江川崎駅。予土線で宇和島~窪川間を結ぶ列車は1日5往復ですが、宇和島~江川崎間には区間列車が4往復あります。

穏やかな流れの広見川。

松丸駅は「森の国ぽっぽ温泉」を併設しています。

松丸駅を過ぎると広見川からも離れて、「川沿いを走る渓谷の観光路線」ではなくなっていました。

近永駅で再び行き違い。次の窪川行きは海洋堂ホビートレイン・かっぱうようよ号でした。

強い日差しの中を進みます。

宇和島に向けて、光満川沿いを登っていきます。進行方向右側に松山自動車道が見えますが、その一山向こうの高串川沿いを予讃線が走っています。

窪川駅を出て2時間46分、13時29分に宇和島駅に到着しました。

◆特急宇和海18号:宇和島→伊予市
次の列車まで20分ぐらいあるので、ちょっと何かおなかに入れたいところ。

旅の初日は雨で濁った水が流れていた駅前の水路は、穏やかな流れに。

この水路沿いに「うしおにカフェ」というクレープ屋があったので、クレープを食べることにしました。

1番人気だというシュガーバター(300円)。縁はカリカリ、中はモチモチです。

さて、特急宇和海で松山方面へ出発です。

特急宇和海は伊予大洲から海沿いを通らない内子線経由を走行します。

◆伊予鉄道:郡中港~松山市・横河原・高浜
松山までは乗車せず、15時9分、伊予市駅で下車。

乗車していれば15時18分に松山に到着していました。

しかし、すでに予讃線は1日目に乗車しているので「どうせ乗り換えができるなら」と、伊予市駅からわずかな距離にある伊予鉄道の郡中港駅に移動し、伊予鉄道で松山市内へ移動することにしました。15時14分発です。

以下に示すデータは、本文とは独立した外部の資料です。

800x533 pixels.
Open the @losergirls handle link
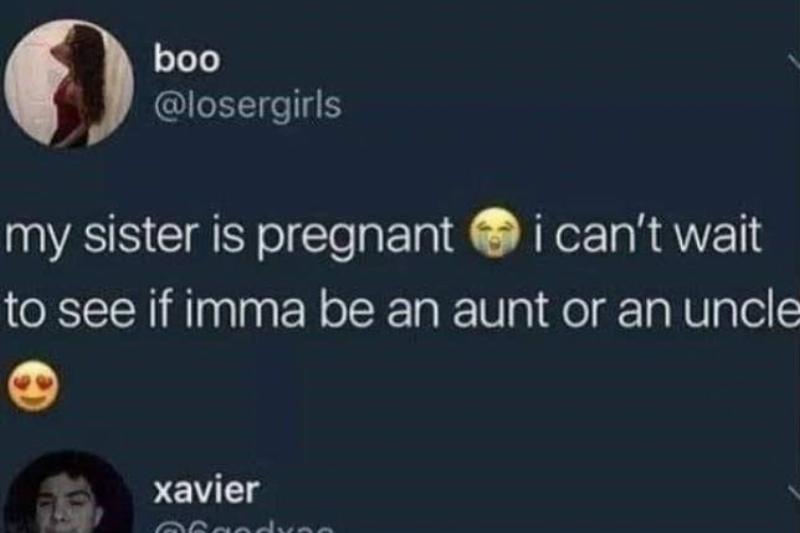(248, 106)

伊予鉄道には松山市駅から高浜駅・横河原駅・郡中港駅へ向かう3つの「郊外電車」と松山市内を走る「市内電車」(路面電車)があります。

郡中港から松山市に入り、そこから横河原へ。

さらに高浜へ、と伊予鉄道の郊外電車にも乗りまくってみました。残念ながら、伊予鉄道の郊外電車には「1日フリーきっぷ」はありません。

夕食は洋食屋ブルドッグ歩行町店へ。

名物だという「ロイヤルハイシ」(750円)を注文しました。

肉たっぷりのハヤシライスを薄焼きのとろとろ卵で包んだ一品。じゅわっとおなかに染み渡ります。

松山市内に宿泊し、最終日に備えます。
3日目の移動結果を加えたマップ。赤線は鉄道移動、青線はバス移動を示します。また、松山周辺に伊予鉄道郊外電車の線も加えました。厳密には、JR松山駅と伊予鉄道松山市駅は別の駅です。残る未乗車のJR四国路線は徳島線と鳴門線のみとなりました。